Let $X$ and $Y$ be non-empty sets and let $f:X \to Y$ be a mapping.

If $x_{1}$ and $x_{2}$ are distinct elements of $X$, let's say ``$f$ identifies $x_{1}$ and $x_{2}$'' if $f(x_{1}) = f(x_{2})$. By definition, $f$ is injective if $f$ does not identify any pair of (distinct) points.

Further, say the effect of $f$ on $X$ can be undone if there exists a mapping $g:Y \to X$ such that $g \circ f = \Ident_{X}$, i.e., $(g \circ f)(x) = x$ for all $x$ in $X$. (Such a $g$ is called a left inverse of $f$.)
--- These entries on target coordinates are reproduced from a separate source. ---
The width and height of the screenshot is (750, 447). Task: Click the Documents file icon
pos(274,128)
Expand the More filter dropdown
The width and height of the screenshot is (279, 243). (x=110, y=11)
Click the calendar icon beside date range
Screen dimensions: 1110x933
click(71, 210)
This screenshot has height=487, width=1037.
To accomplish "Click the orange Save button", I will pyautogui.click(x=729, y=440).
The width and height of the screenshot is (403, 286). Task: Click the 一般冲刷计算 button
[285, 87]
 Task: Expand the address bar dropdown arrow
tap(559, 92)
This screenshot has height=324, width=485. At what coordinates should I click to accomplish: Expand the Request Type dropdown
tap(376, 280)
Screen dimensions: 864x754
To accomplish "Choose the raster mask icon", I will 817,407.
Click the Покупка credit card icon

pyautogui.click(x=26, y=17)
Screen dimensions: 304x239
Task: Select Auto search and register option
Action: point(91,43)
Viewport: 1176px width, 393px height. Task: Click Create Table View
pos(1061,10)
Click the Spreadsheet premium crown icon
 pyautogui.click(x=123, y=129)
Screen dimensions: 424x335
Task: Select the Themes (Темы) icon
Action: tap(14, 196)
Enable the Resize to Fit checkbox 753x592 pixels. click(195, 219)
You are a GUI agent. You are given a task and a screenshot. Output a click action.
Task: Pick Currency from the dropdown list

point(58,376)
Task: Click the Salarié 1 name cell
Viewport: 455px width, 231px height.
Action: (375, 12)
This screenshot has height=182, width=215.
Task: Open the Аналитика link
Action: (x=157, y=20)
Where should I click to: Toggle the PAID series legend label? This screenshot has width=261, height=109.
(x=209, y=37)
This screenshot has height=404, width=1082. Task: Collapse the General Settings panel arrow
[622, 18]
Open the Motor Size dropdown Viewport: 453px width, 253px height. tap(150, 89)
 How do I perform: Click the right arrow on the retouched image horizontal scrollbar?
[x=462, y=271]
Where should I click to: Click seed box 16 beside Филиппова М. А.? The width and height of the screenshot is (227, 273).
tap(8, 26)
To say a function does not identify any pair of points is to say ``$f$ loses no information'', in the sense that an input of $f$ can be recovered uniquely from the corresponding output: If $f(x_{1}) = y = f(x_{2})$, then $x_{1} = x_{2}$.

In this terminology, the goal is to prove that the effect of $f$ on $X$ can be undone if and only if $f$ does not identify any pair of points.

Note that:

  1. If $f$ identifies $x_{1}$ and $x_{2}$, and if $g:Y \to Z$ is an arbitrary mapping, then $g \circ f:X \to Z$ also identifies $x_{1}$ and $x_{2}$. That is, if $f$ is not injective, then for every map $g$ with domain $Y$, $g \circ f$ is not injective. Contrapositively, if $g \circ f$ is injective, then $f$ is injective.

  2. If $f$ is injective and if $y$ is an element of $Y$, then $y = f(x)$ for at most one $x$ in $X$.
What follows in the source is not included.